Training load measures how straining your training is for your body, which helps you to estimate how your workouts affect your body, track progress and plan your training more effectively. Monitoring your training load allows you to estimate the time you need to recover from a particular session (or your fitness/sports watch measures and shows you your recovery status).
It’s important to know your energy expenditure whether you’re trying to lose, gain or maintain weight. The amount of calories burned per day and during exercise varies a lot. Knowing your calorie expenditure helps you plan your meals accordingly – it’s key to make sure that you get enough calories to make up for the energy you use.
Depending on the fitness/ sports watch you’re using, your daily calorie expenditure estimate will be based on several metrics, such as daily activity, the intensity of your workouts and also your personal information, such as height, weight, age, gender and maximum heart rate.
For your training to be effective and progressive, you need to train hard enough and often enough.
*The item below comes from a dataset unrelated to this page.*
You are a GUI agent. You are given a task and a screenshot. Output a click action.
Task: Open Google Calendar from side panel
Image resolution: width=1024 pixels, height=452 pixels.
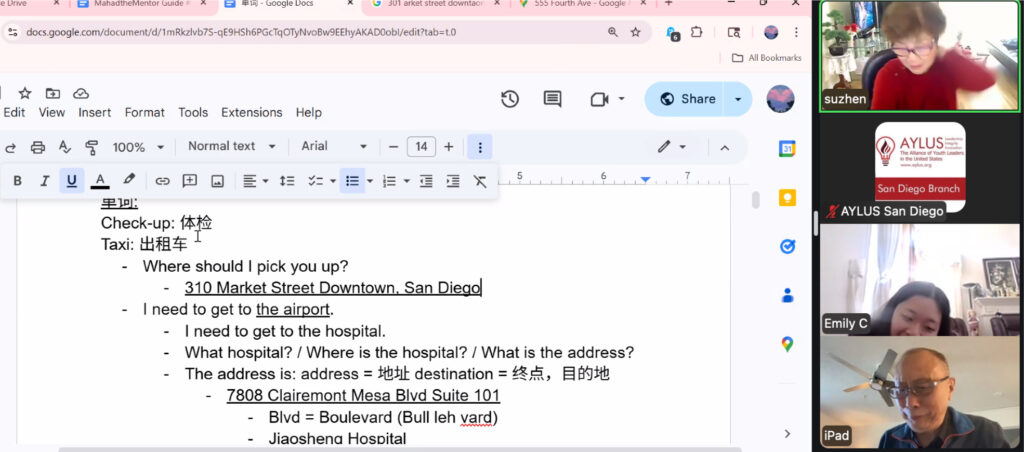coord(787,149)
On the flip side, if you train too much, you won’t make the progress you were aiming for because without sufficient recovery your results won’t correlate with how much more you train. To improve your performance and avoid injuries, you need to recover in between workouts.
Learning to observe how recovered you feel is key, but if you’ve been overtraining for a while and fatigue has become the new normal for you, you may not notice the warning signals your body is sending you. That’s why it’s good to monitor your holistic recovery and let data guide you back to the right path, towards better fitness results.
Sleep tracking helps you see patterns that lead to a good night’s sleep. If you monitor your sleep consistently, you can see how your daily activities, such as eating patterns, training, or stress from everyday life affect your sleep. Restorative rest and sleep will boost recovery, which in turn will help you reach your training goals and support muscle growth.